Government sidelines guv Arif Khan, forms VC selection panel in KTU

The government’s latest move is seen as an attempt to deliberately land the VC selection process in a legal tangle and postpone it until Khan’s term as Kerala governor expires in September.
Governor of Kerala, Arif  Mohammed Khan
Governor of Kerala, Arif Mohammed KhanPhoto | express

THIRUVANANTHAPURAM : Opening a fresh battlefront with Arif Mohammed Khan, the state government has issued an order setting up a search committee to select a permanent vice-chancellor in APJ Abdul Kalam Technological University (KTU), bypassing the governor.

Conventionally, it is the governor as chancellor of state universities who constitutes the search-cum-selection committee.

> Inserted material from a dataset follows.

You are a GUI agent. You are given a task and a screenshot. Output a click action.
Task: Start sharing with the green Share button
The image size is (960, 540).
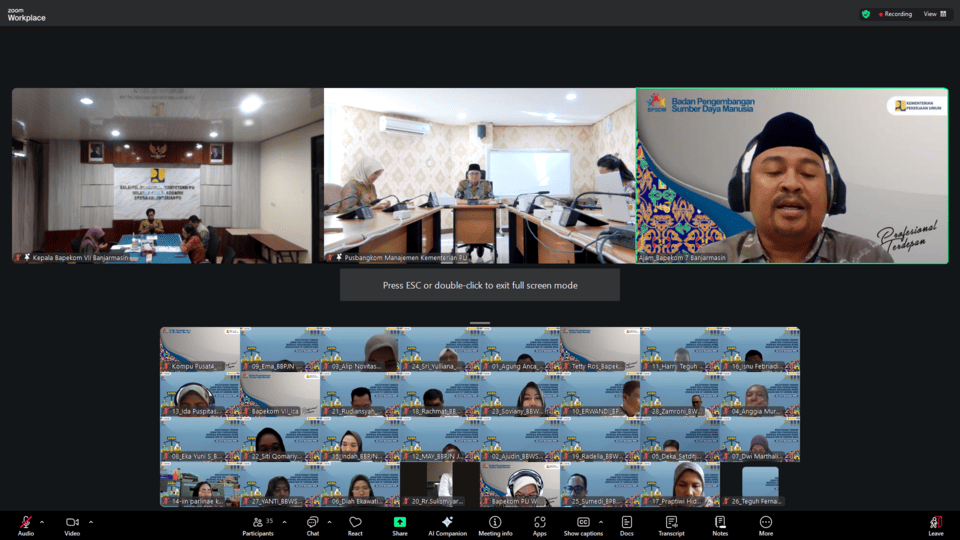[x=400, y=524]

As per a recent order issued by the higher education department, the five-member panel will have one person each nominated by the University Grants Commission (UGC), state higher education council and the KTU syndicate and two nominated by the state government.

The move is set to kick up a row as President Droupadi Murmu has withheld assent to a Bill seeking to expand the number of search committee members. The Bill was reportedly passed by the LDF government to curtail the governor’s powers and get an upper hand in the VC selection process in state universities.

Interestingly, the pro-LDF governing council of KTU had thwarted Khan’s attempts to constitute the search panel by refusing to provide its nominee. The government’s latest move is seen as an attempt to deliberately land the VC selection process in a legal tangle and postpone it until Khan’s term as Kerala governor expires in September.

As per the KTU act, the search committee comprises a member elected by the varsity’s board of governors (syndicate), a nominee of All India Council for Technical Education (AICTE) and the chief secretary. The Supreme Court had ruled that the panel was not in conformity with UGC regulations.

“Section 13(2) of the KTU Act, that prescribes who shall comprise of the search committee has become inoperative (in the wake of the SC order), and consequently, there is a legislative vacuum,” the government order said, justifying its move to constitute the search committee on its own.

The order said UGC regulations do not provide as to who should constitute the committee. It only stipulates that the panel members should not be connected with the university concerned or its colleges. “The names of the search committee members will be issued separately on receipt of the name of the UGC chairman’s nominee,” said the order.